So not only is Funky not helping Holly at all, but he’s going to get squiggles all over the back of his favorite Montoni’s shirt and end up tracking even more squiggles throughout the house. Nice going there, fatso.
Great, now he’s just borrowing bad puns.
Worse yet, he’s found an entire book of bad puns. This does not bode well. Even though it’s Friday, Funky can read that damnable book for days on end, a pun a day until he gets them all out of his system. This could take weeks. Weeks, I tells ya!
Do you think we’ll get a bunch of flashbacks next week?
It could be worse — he could have found the spare copy of Lisa’s Secret Diary that she hid in the Winkerbean attic in case Les didn’t remarry before Frankie’s return.
My God, that’s just epically bad. I used to think Tom Batiuk just wasn’t interested in trying anymore; a strip like today’s makes me realize just how wrong I was.
It’s way, way worse than not trying. It’s trying as hard as he can in the wrong direction.
“Ching-chong”?
Yeah, that’s real classy, Batiuk. I can see why you didn’t want masterful wordplay like that to be lost to the ages.

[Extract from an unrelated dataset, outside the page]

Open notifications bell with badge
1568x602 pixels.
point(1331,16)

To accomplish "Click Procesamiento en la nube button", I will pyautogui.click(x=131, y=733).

Having voluntarily exposed myself to volume 1 of the Collected FW, I can confirm that this I Chong shtick dates back to the early days of the strip. Maybe later this week we’ll be treated to a cameo from the sentient computer or the talking leaves.
TB claims he wants to move the strip forward, yet he continues to beat all his old dead tropes – bad football team, rain during band events, bad puns with no context to the story line.
The Skinkster Says: A strip where bad puns are read in the attic… could only be drawn by Tom Batiuk.
I would rather witness Funky find his old stash of Penthouse magazines than sit through a bunch of his “not-quite” puns. Batiuk is convinced this stuff is funny. He may need an intervention by his fellow comic artists.
Okay, if Batiuk’s going to go with this old on-the-verge-of-tasteless gag, we might as well get “Guerrilla Vietcong Reader” back for a review.
Um, Is the attic really a good place to put your glasses on and cuddle up with a good book?
OT, but too good not to share – old comic books, it turns out, are not worth what John Howard and Tom Batiuk think they are worth.
http://finance.yahoo.com/news/those-comics-basement-probably-worthless-095537403.html
“Um, Is the attic really a good place to put your glasses on and cuddle up with a good book?”
It is if you’re trying to avoid contact with your loathsome walrus of a wife and her ass-hat kid…
BC: Interesting article. As I’ve told people in the past, stuff like comic books and sports cards are only valuable if a) they’re truly rare and b) if someone desperately wants them. Otherwise they’re just paper and cardboard. So if you thought those A-Rod rookie cards were going to fund your retirement plans, guess again, suckers.
Coming next week: Owen finds the old hall monitor machine gun in the infamous janitor’s closet and discovers the hard way that it was in fact NOT just a “prop”.
–“Um, Is the attic really a good place to put your glasses on and cuddle up with a good book?”
It is if you’re trying to avoid contact with your loathsome walrus of a wife and her ass-hat kid…–
True. Plus I always suspected that Owings Corning insulation made for a good pillow.
[audio http://tfhackett.com/music/loserhorns.mp3 ]
This one left me speechless. Is it too much to ask that Batominc be left speechless, as well?